### Task objective:
Copy each of the items below verbatim, from start to finish.

-- Start of Data provided --

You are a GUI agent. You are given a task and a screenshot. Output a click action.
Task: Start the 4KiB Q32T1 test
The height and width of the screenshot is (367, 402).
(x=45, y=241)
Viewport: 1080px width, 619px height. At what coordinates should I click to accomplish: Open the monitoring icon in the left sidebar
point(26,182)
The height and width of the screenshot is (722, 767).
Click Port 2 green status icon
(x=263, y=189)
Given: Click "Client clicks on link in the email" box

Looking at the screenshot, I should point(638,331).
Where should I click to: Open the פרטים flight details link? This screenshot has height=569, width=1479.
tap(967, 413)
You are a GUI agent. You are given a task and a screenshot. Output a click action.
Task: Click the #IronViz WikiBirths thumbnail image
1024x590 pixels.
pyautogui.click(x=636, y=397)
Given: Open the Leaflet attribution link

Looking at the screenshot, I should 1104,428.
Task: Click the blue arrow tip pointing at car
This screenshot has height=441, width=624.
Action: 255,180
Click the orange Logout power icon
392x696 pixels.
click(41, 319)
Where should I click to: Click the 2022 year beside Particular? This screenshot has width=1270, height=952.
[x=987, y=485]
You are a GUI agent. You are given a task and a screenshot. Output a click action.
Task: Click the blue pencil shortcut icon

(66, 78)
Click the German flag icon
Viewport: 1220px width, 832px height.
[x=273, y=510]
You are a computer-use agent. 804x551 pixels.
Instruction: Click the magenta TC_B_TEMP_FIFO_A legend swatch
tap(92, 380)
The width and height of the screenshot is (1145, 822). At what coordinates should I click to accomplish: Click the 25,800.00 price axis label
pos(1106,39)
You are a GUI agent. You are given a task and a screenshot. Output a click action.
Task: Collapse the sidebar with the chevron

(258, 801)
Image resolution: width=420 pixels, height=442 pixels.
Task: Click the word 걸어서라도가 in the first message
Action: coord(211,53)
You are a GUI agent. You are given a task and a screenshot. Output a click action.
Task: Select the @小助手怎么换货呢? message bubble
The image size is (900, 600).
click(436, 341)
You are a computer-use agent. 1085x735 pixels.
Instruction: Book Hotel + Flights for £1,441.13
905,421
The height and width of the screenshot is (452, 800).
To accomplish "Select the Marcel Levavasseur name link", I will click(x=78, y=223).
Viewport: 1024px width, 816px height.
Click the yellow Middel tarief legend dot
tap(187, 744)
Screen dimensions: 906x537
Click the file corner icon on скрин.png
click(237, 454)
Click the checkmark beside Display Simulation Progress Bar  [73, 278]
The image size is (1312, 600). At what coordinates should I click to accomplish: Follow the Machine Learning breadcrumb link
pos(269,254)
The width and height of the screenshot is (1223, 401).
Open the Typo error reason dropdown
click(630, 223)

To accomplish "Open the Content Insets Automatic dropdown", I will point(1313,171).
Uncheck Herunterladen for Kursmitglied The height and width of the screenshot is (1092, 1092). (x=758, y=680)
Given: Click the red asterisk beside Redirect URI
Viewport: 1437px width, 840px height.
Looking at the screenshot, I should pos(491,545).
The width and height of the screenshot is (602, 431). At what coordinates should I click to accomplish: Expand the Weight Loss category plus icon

-- End of Data provided --

### The response:
You are a GUI agent. You are given a task and a screenshot. Output a click action.
Task: Start the 4KiB Q32T1 test
The height and width of the screenshot is (367, 402).
(x=45, y=241)
Viewport: 1080px width, 619px height. At what coordinates should I click to accomplish: Open the monitoring icon in the left sidebar
point(26,182)
The height and width of the screenshot is (722, 767).
Click Port 2 green status icon
(x=263, y=189)
Given: Click "Client clicks on link in the email" box

Looking at the screenshot, I should point(638,331).
Where should I click to: Open the פרטים flight details link? This screenshot has height=569, width=1479.
tap(967, 413)
You are a GUI agent. You are given a task and a screenshot. Output a click action.
Task: Click the #IronViz WikiBirths thumbnail image
1024x590 pixels.
pyautogui.click(x=636, y=397)
Given: Open the Leaflet attribution link

Looking at the screenshot, I should 1104,428.
Task: Click the blue arrow tip pointing at car
This screenshot has height=441, width=624.
Action: 255,180
Click the orange Logout power icon
392x696 pixels.
click(41, 319)
Where should I click to: Click the 2022 year beside Particular? This screenshot has width=1270, height=952.
[x=987, y=485]
You are a GUI agent. You are given a task and a screenshot. Output a click action.
Task: Click the blue pencil shortcut icon

(66, 78)
Click the German flag icon
Viewport: 1220px width, 832px height.
[x=273, y=510]
You are a computer-use agent. 804x551 pixels.
Instruction: Click the magenta TC_B_TEMP_FIFO_A legend swatch
tap(92, 380)
The width and height of the screenshot is (1145, 822). At what coordinates should I click to accomplish: Click the 25,800.00 price axis label
pos(1106,39)
You are a GUI agent. You are given a task and a screenshot. Output a click action.
Task: Collapse the sidebar with the chevron

(258, 801)
Image resolution: width=420 pixels, height=442 pixels.
Task: Click the word 걸어서라도가 in the first message
Action: coord(211,53)
You are a GUI agent. You are given a task and a screenshot. Output a click action.
Task: Select the @小助手怎么换货呢? message bubble
The image size is (900, 600).
click(436, 341)
You are a computer-use agent. 1085x735 pixels.
Instruction: Book Hotel + Flights for £1,441.13
905,421
The height and width of the screenshot is (452, 800).
To accomplish "Select the Marcel Levavasseur name link", I will click(x=78, y=223).
Viewport: 1024px width, 816px height.
Click the yellow Middel tarief legend dot
tap(187, 744)
Screen dimensions: 906x537
Click the file corner icon on скрин.png
click(237, 454)
Click the checkmark beside Display Simulation Progress Bar  [73, 278]
The image size is (1312, 600). At what coordinates should I click to accomplish: Follow the Machine Learning breadcrumb link
pos(269,254)
The width and height of the screenshot is (1223, 401).
Open the Typo error reason dropdown
click(630, 223)

To accomplish "Open the Content Insets Automatic dropdown", I will point(1313,171).
Uncheck Herunterladen for Kursmitglied The height and width of the screenshot is (1092, 1092). (x=758, y=680)
Given: Click the red asterisk beside Redirect URI
Viewport: 1437px width, 840px height.
Looking at the screenshot, I should pos(491,545).
The width and height of the screenshot is (602, 431). At what coordinates should I click to accomplish: Expand the Weight Loss category plus icon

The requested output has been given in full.